検索力ってどうよ?

2. 検索は気軽になった(予稿第2章)

インターネットの検索サービスは日に日に充実し、据え置きのコンピューターはもちろん、携帯や店頭設置の端末でも「検索する」という行為が普通に行われています。検索の日常化によって、私たちは毎日の生活のちょっとした確認を、したい時にすぐに行えるようになりました。それは、電車の乗り換えや天気予報のような実用的な情報に限りません。「今さっきのCMに出てた女優さんは誰だろう」といった、これまでは何で調べれば良いかわからなかったことも、検索することで(とりあえず)解決したりします。

ところで学校教育では、昔から「調べ学習」が行われてきました。その舞台は長く図書館でしたが、インターネットも登場直後から積極的に利用されてきました。情報量が膨大なものになってきている今、インターネットは図書館と肩を並べる情報リソースと言えるでしょう。

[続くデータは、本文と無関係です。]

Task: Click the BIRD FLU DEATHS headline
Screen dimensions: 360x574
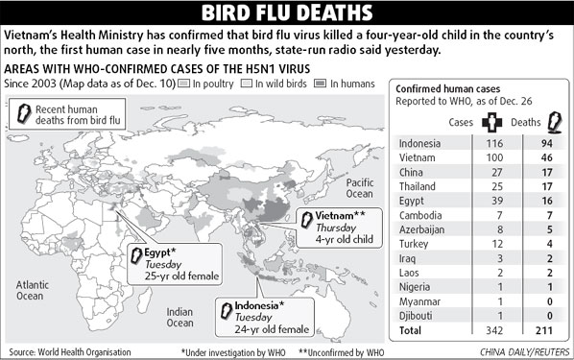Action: pos(287,13)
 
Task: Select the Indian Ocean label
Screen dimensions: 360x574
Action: pos(179,318)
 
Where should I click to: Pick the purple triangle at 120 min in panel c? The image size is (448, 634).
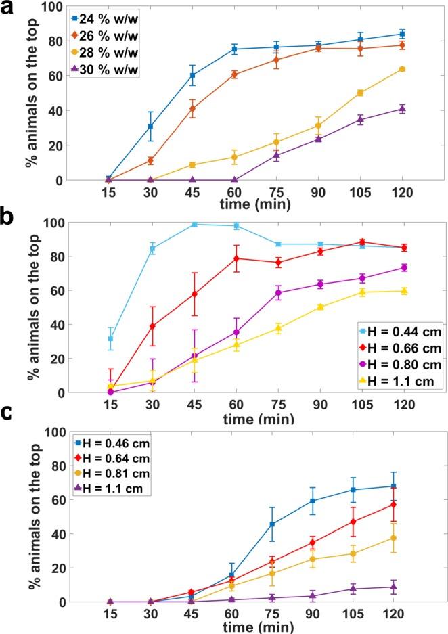(x=402, y=587)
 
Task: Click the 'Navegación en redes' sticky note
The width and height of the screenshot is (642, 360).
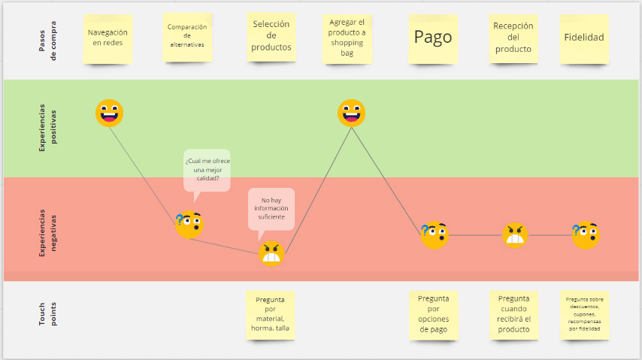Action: click(x=108, y=38)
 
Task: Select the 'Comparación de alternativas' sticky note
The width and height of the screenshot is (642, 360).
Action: click(x=188, y=36)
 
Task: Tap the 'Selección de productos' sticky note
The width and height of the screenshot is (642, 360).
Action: click(x=271, y=36)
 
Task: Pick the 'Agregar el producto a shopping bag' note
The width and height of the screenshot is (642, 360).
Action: click(x=347, y=38)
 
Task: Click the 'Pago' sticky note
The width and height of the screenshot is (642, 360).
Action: click(x=433, y=37)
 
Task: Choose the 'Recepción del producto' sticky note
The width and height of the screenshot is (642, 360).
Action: click(x=513, y=38)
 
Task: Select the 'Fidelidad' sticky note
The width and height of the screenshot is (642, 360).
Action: click(x=584, y=38)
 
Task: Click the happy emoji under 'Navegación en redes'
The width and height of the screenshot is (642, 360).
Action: click(x=109, y=113)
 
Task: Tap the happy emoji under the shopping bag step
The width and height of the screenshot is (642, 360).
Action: click(x=351, y=113)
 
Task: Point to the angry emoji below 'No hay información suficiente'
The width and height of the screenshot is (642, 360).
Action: click(x=271, y=254)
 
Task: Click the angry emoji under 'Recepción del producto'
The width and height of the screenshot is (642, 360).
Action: click(x=515, y=235)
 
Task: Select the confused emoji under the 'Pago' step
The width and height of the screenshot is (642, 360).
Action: click(x=434, y=234)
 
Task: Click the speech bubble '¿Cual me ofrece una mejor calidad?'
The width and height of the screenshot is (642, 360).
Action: click(x=207, y=169)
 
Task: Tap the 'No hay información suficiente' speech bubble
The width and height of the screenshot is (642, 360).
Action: click(x=271, y=208)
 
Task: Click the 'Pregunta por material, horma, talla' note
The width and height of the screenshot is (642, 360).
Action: click(x=271, y=315)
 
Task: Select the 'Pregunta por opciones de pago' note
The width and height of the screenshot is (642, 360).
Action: click(x=433, y=314)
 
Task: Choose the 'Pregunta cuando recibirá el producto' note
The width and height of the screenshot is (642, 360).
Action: click(x=513, y=314)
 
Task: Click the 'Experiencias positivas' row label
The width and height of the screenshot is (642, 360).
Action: click(x=47, y=129)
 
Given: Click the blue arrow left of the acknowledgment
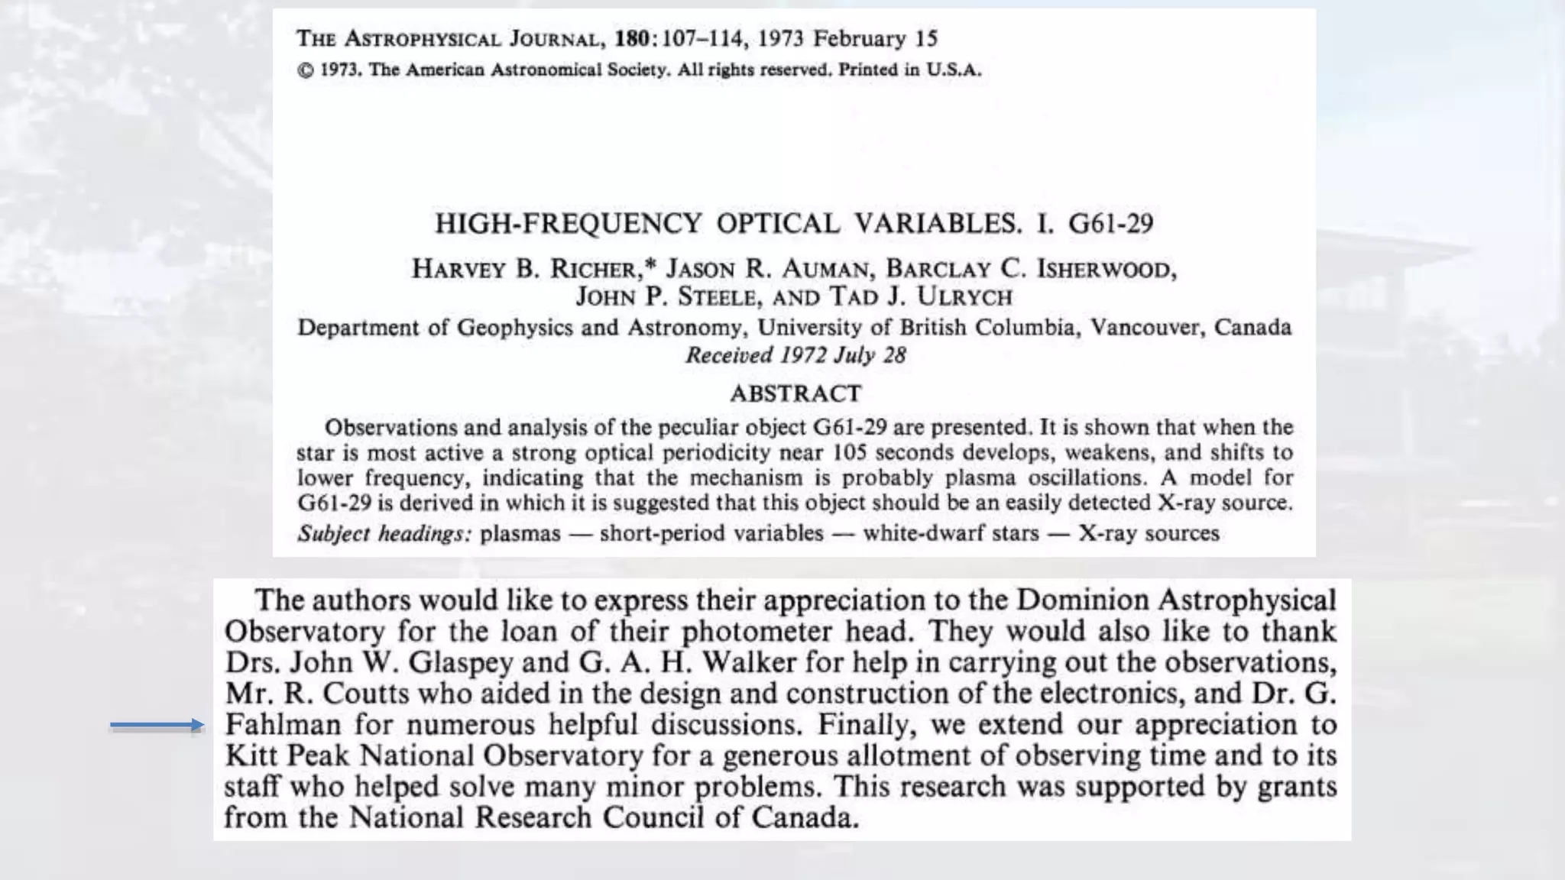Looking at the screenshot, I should [157, 725].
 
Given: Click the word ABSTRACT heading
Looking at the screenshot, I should [795, 393].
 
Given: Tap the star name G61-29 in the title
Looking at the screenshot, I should [1110, 223].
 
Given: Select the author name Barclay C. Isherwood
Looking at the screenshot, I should [1030, 269].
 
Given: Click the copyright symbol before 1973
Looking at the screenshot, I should [306, 70].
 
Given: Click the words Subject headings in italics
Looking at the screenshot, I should [384, 533].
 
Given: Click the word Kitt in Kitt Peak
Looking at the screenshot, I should [251, 755].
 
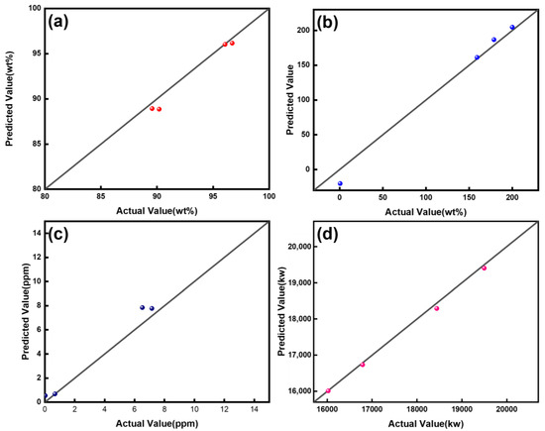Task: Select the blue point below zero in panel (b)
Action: [x=340, y=183]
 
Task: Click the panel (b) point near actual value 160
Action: [x=477, y=57]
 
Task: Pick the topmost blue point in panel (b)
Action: [x=512, y=28]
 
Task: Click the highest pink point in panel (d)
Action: [x=484, y=268]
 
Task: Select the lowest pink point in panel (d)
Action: [x=329, y=390]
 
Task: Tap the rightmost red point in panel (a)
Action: [x=232, y=44]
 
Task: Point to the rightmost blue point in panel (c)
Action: [x=152, y=308]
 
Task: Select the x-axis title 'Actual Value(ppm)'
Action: [x=157, y=423]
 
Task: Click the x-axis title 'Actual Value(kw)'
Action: [x=428, y=423]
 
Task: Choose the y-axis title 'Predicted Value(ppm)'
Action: [x=10, y=312]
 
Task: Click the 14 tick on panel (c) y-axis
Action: [x=35, y=233]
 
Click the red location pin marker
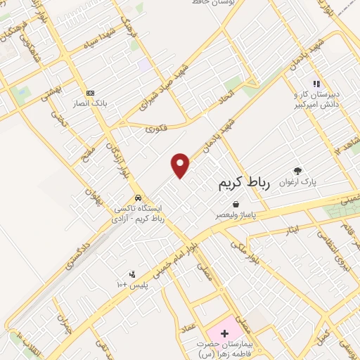pyautogui.click(x=181, y=165)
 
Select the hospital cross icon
pyautogui.click(x=225, y=331)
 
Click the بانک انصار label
pyautogui.click(x=89, y=103)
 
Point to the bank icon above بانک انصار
pyautogui.click(x=89, y=93)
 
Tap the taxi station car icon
pyautogui.click(x=138, y=198)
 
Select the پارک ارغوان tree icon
pyautogui.click(x=298, y=171)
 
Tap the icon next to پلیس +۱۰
pyautogui.click(x=131, y=274)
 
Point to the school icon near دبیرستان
pyautogui.click(x=316, y=83)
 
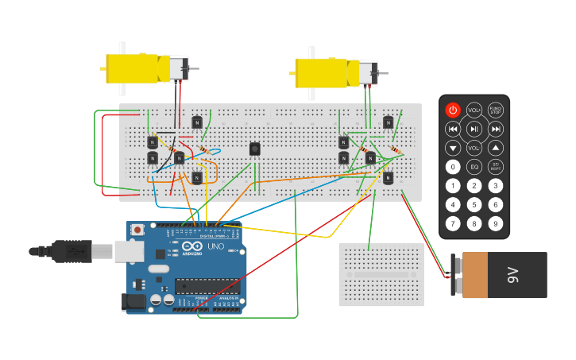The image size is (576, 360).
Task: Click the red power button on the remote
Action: (x=453, y=110)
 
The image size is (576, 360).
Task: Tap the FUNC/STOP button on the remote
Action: (x=496, y=110)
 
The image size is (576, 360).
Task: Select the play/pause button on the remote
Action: (x=474, y=129)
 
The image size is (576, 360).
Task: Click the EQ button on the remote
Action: (x=474, y=167)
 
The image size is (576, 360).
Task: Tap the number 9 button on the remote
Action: (x=496, y=224)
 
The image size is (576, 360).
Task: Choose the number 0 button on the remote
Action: (x=453, y=167)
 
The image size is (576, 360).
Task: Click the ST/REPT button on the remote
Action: (x=496, y=167)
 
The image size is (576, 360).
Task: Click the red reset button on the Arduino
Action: (x=138, y=230)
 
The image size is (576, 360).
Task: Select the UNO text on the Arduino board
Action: (x=215, y=247)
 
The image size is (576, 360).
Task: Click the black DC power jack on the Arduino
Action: (x=133, y=302)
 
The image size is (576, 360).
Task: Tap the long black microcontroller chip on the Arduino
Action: (x=207, y=286)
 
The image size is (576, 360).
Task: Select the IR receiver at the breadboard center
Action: (x=254, y=149)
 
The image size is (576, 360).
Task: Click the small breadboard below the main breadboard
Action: (x=381, y=274)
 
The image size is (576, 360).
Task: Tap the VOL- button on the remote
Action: (x=474, y=148)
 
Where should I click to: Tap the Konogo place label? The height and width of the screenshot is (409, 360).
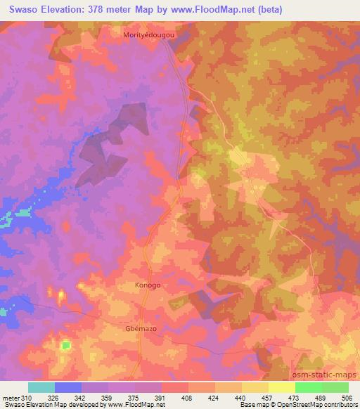148,285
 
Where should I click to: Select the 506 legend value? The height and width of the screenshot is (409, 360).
348,398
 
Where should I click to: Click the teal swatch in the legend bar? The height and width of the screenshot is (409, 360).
41,387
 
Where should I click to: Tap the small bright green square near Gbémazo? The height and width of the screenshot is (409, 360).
66,345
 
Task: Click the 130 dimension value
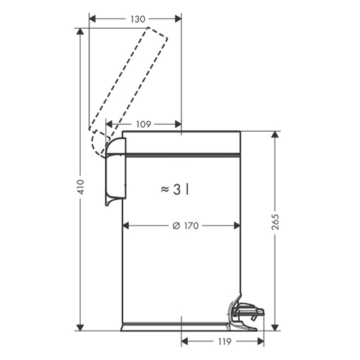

ただ、毎日の生活を振り返ると、図書館に足を運んで調べるようなことは、仕事などを除けばあまりないように思います。「研究手段としての調べもの」のテクニックも重要ですが、日常よくする「気軽な調べもの」としてのインターネット利用のスキルも、もっと注目されてよいはずです。が、今の情報教育において、その教育実践はあまり目立っていないように感じます。

こう書きますと、研究に使える検索スキルがあれば大丈夫、旧来の調べ学習の実践で全てカバーできる、と思われる方もいるかもしれません。カジュアルな検索スキルぐらい使ってれば自然に育つよ、と言う人もいるかもしれません。でも本当にそうなのでしょうか。